As one client was teasing me about my “dinosaur website” – and I don’t deny that it needs a visual refresh – I got a new client from said website who complimented me, saying my copy was “sharp.”

He was a former advertising executive, so I asked him to tell me more. 

He said he knew exactly who I worked with and what I did for my clients from my website. He recognized he was an ideal client for me and then he paid to work with me – bingo! 

And while there are a zillion people who will give you copy hacks or swipe copy or whatever, I think the easiest (and most effective) way to develop copy is to write a love letter telling your ideal client why you want to work with them and the outcome they will get from working with you. 

Create a persona to write to

I was having a super frustrating call with a client. For the life of me, I could not get him to dial in on WHO his ideal client was.

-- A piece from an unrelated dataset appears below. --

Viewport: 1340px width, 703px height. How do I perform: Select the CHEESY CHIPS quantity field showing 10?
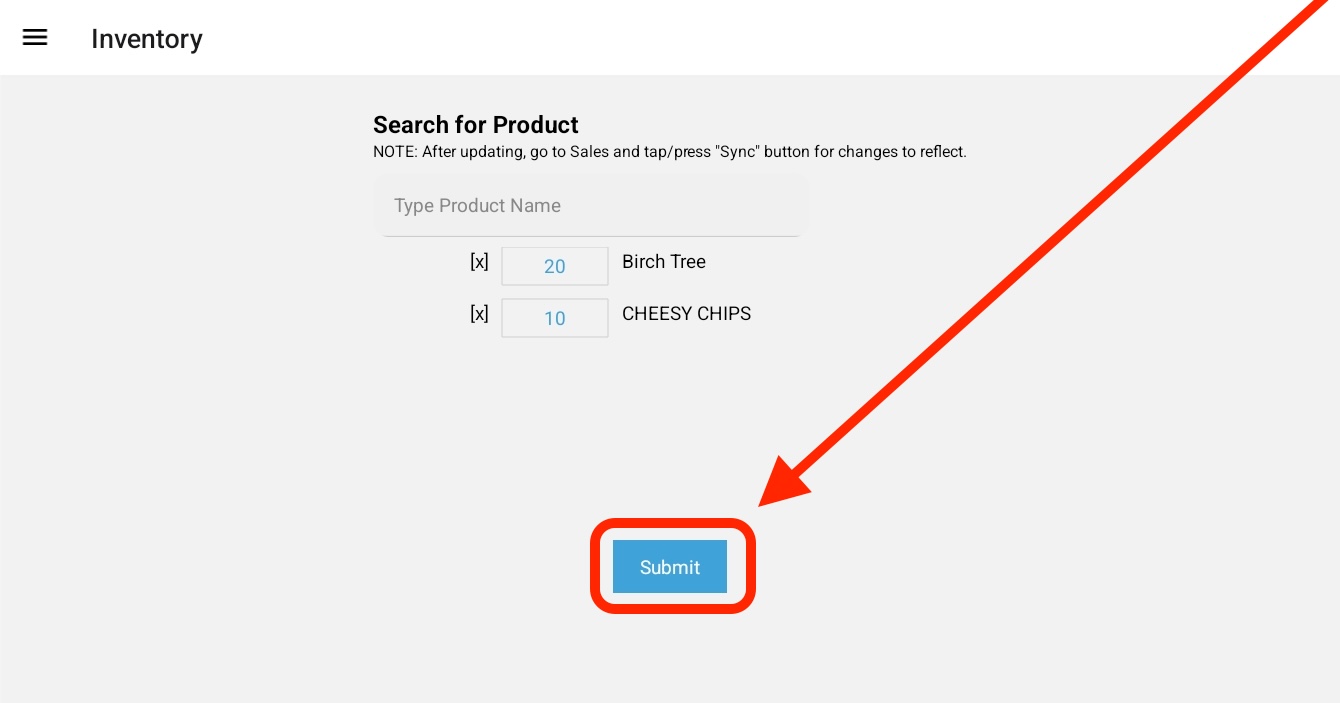click(555, 319)
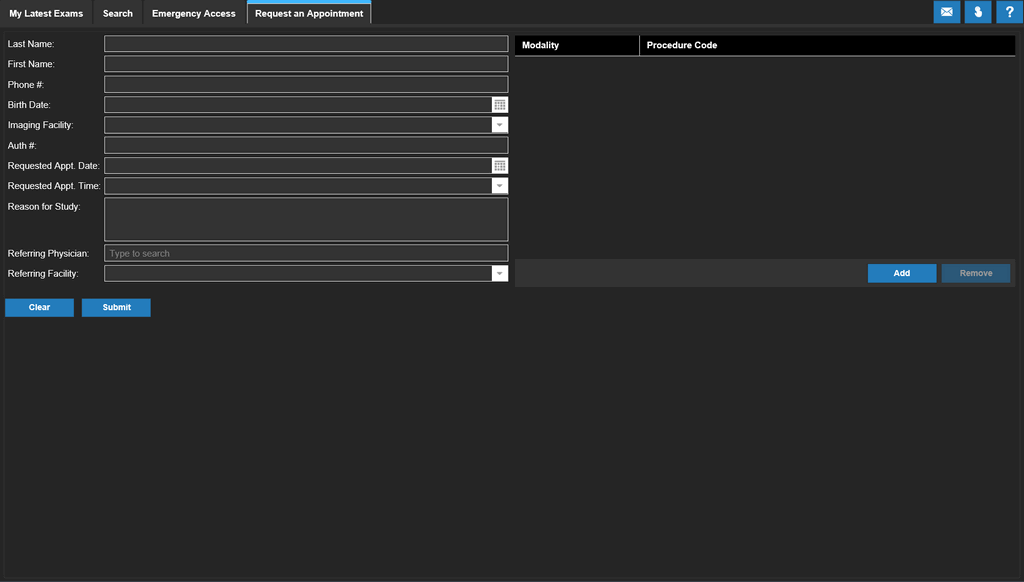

He was all over the map and wasn’t giving me any juicy specifics. 

No ideal client equals bland and dismissable copy.

So, being me, I dropped into a rant about how Kyle needed him. 

My client was confused. He didn’t know who Kyle was.

I said Kyle had been an inside sales rep for 2 years, had done really well, and was recently promoted to sales executive. He was married with two young kids, and while he knew he was good at sales, this was a different kind of selling.

I said that Kyle needed his help! Kyle needed his 20+ years of experience in sales and how he had personally made this job transition and been successful.

The light bulb went on. What he would say to Kyle came pouring out and turned into a brilliant presentation. Boom! 

Create an imaginary adversary

Sometimes it can be helpful to have an imaginary adversary and hold this persona up as what you are not (or what your client is not). Comparison can be very helpful – you’re this, they’re that. 

I was working with a social media expert who was trying to better articulate her value and what differentiated her from her competition. 

We created “Britney” who was a junior social media professional. We got very clear on what Britney could do well and what she might not know, and how organizations that were in highly regulated industries, like financial services, could get big fines for not being in compliance with regulations for social media posts. 

I am sorry to report that we totally threw “Britney” under the bus – but our talking points got crystal clear in no time.

When you know who you are talking to (ideal client), or who you or your client is not (adversary), your copy becomes fiercely personal, relevant, and magnetic. 

Your ideal clients will think you are inside their head – because you are!